Collected data
---+---

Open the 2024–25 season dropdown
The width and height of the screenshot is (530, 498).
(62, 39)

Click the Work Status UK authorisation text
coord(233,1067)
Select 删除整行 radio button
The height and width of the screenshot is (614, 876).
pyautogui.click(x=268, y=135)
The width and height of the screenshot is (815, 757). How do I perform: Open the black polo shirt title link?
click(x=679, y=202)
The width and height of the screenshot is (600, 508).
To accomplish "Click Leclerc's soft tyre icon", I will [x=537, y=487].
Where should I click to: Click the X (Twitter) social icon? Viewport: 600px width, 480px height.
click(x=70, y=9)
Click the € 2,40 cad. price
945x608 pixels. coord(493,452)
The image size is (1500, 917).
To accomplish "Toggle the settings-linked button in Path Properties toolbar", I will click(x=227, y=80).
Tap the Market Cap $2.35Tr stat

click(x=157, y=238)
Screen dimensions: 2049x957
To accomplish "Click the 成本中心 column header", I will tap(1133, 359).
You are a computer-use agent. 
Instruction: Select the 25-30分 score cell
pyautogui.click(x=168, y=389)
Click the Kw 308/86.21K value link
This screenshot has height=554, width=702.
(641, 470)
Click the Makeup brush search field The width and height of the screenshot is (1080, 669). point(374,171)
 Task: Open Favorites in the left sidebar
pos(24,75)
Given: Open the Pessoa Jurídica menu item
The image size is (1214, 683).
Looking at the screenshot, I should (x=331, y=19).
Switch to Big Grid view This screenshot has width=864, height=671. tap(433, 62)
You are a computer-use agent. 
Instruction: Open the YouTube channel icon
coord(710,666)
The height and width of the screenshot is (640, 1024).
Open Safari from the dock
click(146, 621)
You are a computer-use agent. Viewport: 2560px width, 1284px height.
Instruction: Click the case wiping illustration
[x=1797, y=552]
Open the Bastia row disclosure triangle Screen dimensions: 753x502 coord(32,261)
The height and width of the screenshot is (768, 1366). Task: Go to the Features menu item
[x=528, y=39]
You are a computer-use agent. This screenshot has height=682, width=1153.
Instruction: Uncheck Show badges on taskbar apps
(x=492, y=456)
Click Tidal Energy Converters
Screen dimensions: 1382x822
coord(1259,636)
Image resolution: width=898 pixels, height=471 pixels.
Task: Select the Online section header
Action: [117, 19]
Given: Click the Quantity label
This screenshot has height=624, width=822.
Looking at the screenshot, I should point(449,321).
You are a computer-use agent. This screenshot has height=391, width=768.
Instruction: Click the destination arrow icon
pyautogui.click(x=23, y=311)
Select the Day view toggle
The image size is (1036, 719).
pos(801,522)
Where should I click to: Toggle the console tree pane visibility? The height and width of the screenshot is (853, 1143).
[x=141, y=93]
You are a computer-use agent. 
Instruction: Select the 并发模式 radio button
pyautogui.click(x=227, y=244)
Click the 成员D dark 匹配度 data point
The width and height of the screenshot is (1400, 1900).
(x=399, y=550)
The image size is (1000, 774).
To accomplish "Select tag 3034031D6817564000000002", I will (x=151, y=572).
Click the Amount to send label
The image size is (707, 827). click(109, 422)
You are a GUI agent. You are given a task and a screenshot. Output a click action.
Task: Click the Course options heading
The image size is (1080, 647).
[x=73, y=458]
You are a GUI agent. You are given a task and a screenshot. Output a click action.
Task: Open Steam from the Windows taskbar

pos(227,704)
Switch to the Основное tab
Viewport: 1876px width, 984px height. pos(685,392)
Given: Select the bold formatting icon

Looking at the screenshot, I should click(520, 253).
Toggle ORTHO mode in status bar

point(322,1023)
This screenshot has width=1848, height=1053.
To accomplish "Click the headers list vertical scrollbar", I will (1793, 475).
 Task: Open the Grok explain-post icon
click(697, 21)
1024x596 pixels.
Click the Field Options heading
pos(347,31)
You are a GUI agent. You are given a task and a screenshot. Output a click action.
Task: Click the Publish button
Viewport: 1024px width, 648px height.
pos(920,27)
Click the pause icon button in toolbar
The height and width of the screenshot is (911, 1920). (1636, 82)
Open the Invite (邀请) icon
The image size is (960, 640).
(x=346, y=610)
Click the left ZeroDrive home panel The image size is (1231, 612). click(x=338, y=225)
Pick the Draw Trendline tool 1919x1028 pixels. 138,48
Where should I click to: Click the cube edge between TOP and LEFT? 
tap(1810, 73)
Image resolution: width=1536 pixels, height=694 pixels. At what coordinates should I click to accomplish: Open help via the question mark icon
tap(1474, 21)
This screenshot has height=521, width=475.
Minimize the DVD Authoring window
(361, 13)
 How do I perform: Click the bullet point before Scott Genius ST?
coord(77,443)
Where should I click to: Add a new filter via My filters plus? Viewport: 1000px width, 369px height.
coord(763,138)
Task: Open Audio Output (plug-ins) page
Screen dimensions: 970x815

---+---

- _Task objective_
Each line above should be output exactly as written.

- _Solution_
Open the 2024–25 season dropdown
The width and height of the screenshot is (530, 498).
(62, 39)

Click the Work Status UK authorisation text
coord(233,1067)
Select 删除整行 radio button
The height and width of the screenshot is (614, 876).
pyautogui.click(x=268, y=135)
The width and height of the screenshot is (815, 757). How do I perform: Open the black polo shirt title link?
click(x=679, y=202)
The width and height of the screenshot is (600, 508).
To accomplish "Click Leclerc's soft tyre icon", I will [x=537, y=487].
Where should I click to: Click the X (Twitter) social icon? Viewport: 600px width, 480px height.
click(x=70, y=9)
Click the € 2,40 cad. price
945x608 pixels. coord(493,452)
The image size is (1500, 917).
To accomplish "Toggle the settings-linked button in Path Properties toolbar", I will click(x=227, y=80).
Tap the Market Cap $2.35Tr stat

click(x=157, y=238)
Screen dimensions: 2049x957
To accomplish "Click the 成本中心 column header", I will tap(1133, 359).
You are a computer-use agent. 
Instruction: Select the 25-30分 score cell
pyautogui.click(x=168, y=389)
Click the Kw 308/86.21K value link
This screenshot has height=554, width=702.
(641, 470)
Click the Makeup brush search field The width and height of the screenshot is (1080, 669). point(374,171)
 Task: Open Favorites in the left sidebar
pos(24,75)
Given: Open the Pessoa Jurídica menu item
The image size is (1214, 683).
Looking at the screenshot, I should (x=331, y=19).
Switch to Big Grid view This screenshot has width=864, height=671. tap(433, 62)
You are a computer-use agent. 
Instruction: Open the YouTube channel icon
coord(710,666)
The height and width of the screenshot is (640, 1024).
Open Safari from the dock
click(146, 621)
You are a computer-use agent. Viewport: 2560px width, 1284px height.
Instruction: Click the case wiping illustration
[x=1797, y=552]
Open the Bastia row disclosure triangle Screen dimensions: 753x502 coord(32,261)
The height and width of the screenshot is (768, 1366). Task: Go to the Features menu item
[x=528, y=39]
You are a computer-use agent. This screenshot has height=682, width=1153.
Instruction: Uncheck Show badges on taskbar apps
(x=492, y=456)
Click Tidal Energy Converters
Screen dimensions: 1382x822
coord(1259,636)
Image resolution: width=898 pixels, height=471 pixels.
Task: Select the Online section header
Action: [117, 19]
Given: Click the Quantity label
This screenshot has height=624, width=822.
Looking at the screenshot, I should point(449,321).
You are a computer-use agent. This screenshot has height=391, width=768.
Instruction: Click the destination arrow icon
pyautogui.click(x=23, y=311)
Select the Day view toggle
The image size is (1036, 719).
pos(801,522)
Where should I click to: Toggle the console tree pane visibility? The height and width of the screenshot is (853, 1143).
[x=141, y=93]
You are a computer-use agent. 
Instruction: Select the 并发模式 radio button
pyautogui.click(x=227, y=244)
Click the 成员D dark 匹配度 data point
The width and height of the screenshot is (1400, 1900).
(x=399, y=550)
The image size is (1000, 774).
To accomplish "Select tag 3034031D6817564000000002", I will (x=151, y=572).
Click the Amount to send label
The image size is (707, 827). click(109, 422)
You are a GUI agent. You are given a task and a screenshot. Output a click action.
Task: Click the Course options heading
The image size is (1080, 647).
[x=73, y=458]
You are a GUI agent. You are given a task and a screenshot. Output a click action.
Task: Open Steam from the Windows taskbar

pos(227,704)
Switch to the Основное tab
Viewport: 1876px width, 984px height. pos(685,392)
Given: Select the bold formatting icon

Looking at the screenshot, I should click(520, 253).
Toggle ORTHO mode in status bar

point(322,1023)
This screenshot has width=1848, height=1053.
To accomplish "Click the headers list vertical scrollbar", I will (1793, 475).
 Task: Open the Grok explain-post icon
click(697, 21)
1024x596 pixels.
Click the Field Options heading
pos(347,31)
You are a GUI agent. You are given a task and a screenshot. Output a click action.
Task: Click the Publish button
Viewport: 1024px width, 648px height.
pos(920,27)
Click the pause icon button in toolbar
The height and width of the screenshot is (911, 1920). (1636, 82)
Open the Invite (邀请) icon
The image size is (960, 640).
(x=346, y=610)
Click the left ZeroDrive home panel The image size is (1231, 612). click(x=338, y=225)
Pick the Draw Trendline tool 1919x1028 pixels. 138,48
Where should I click to: Click the cube edge between TOP and LEFT? 
tap(1810, 73)
Image resolution: width=1536 pixels, height=694 pixels. At what coordinates should I click to accomplish: Open help via the question mark icon
tap(1474, 21)
This screenshot has height=521, width=475.
Minimize the DVD Authoring window
(361, 13)
 How do I perform: Click the bullet point before Scott Genius ST?
coord(77,443)
Where should I click to: Add a new filter via My filters plus? Viewport: 1000px width, 369px height.
coord(763,138)
Task: Open Audio Output (plug-ins) page
Screen dimensions: 970x815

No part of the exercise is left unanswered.